### Assignment:
Only the lines from the one containing "How do I perform: Click" to the end of the records belong in the answer; repeat them exactly and drop the pictures.

### Provided entries:
========================================
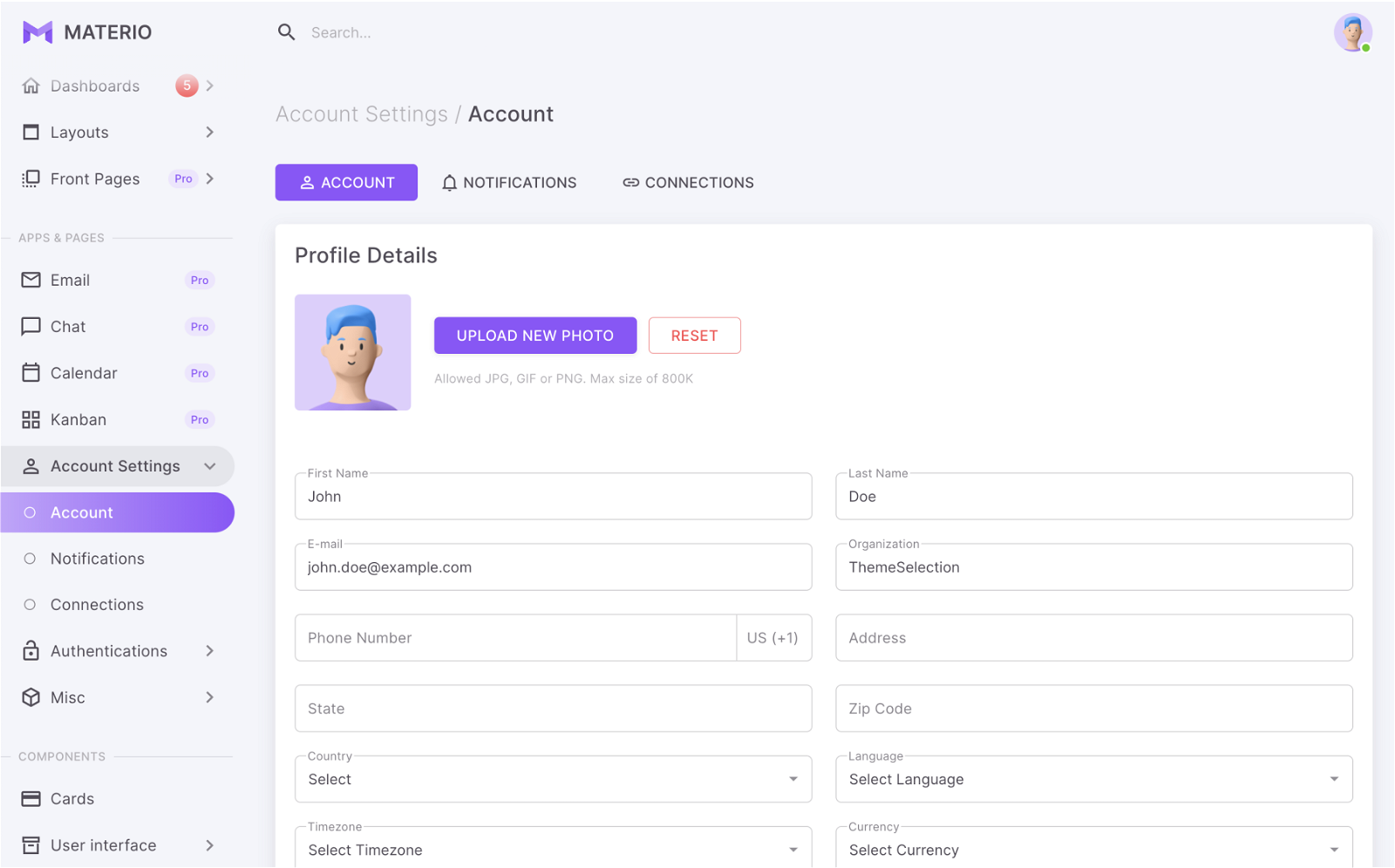
Task: Open the user avatar menu
Action: click(x=1352, y=33)
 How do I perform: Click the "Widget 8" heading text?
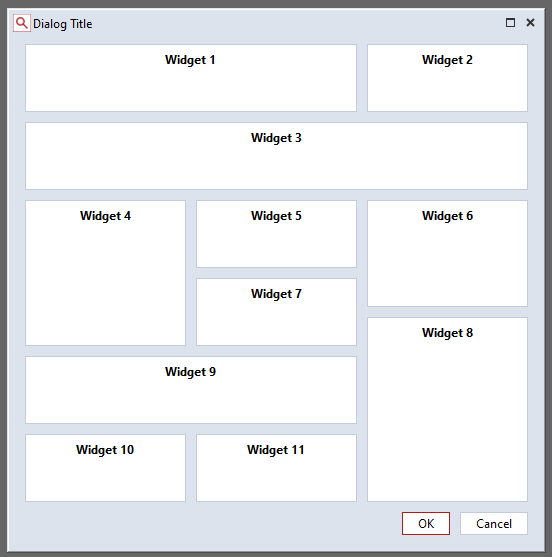pos(447,333)
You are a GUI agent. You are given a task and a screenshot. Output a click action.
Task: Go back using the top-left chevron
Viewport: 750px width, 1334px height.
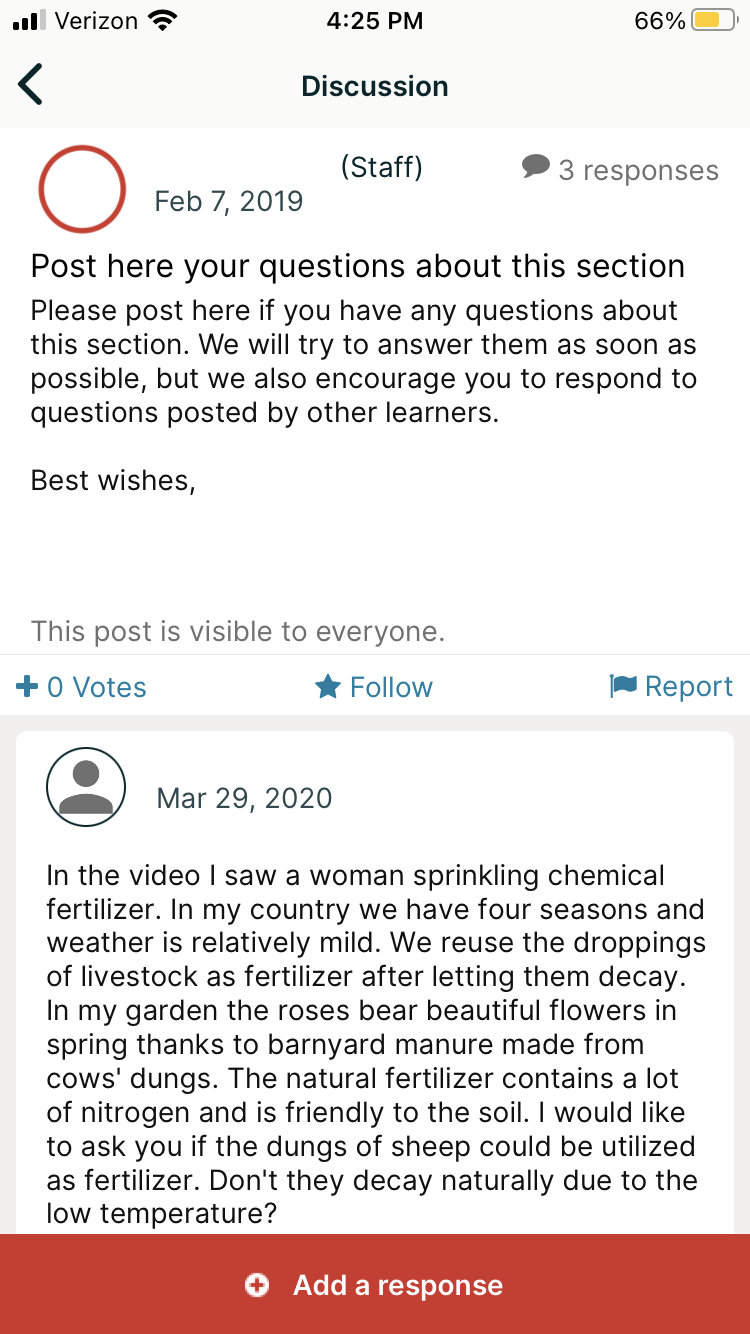[31, 85]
========================================
### Solved exercise:
 How do I perform: Click the "Widget 8" heading text?
pos(447,333)
You are a GUI agent. You are given a task and a screenshot. Output a click action.
Task: Go back using the top-left chevron
Viewport: 750px width, 1334px height.
[31, 85]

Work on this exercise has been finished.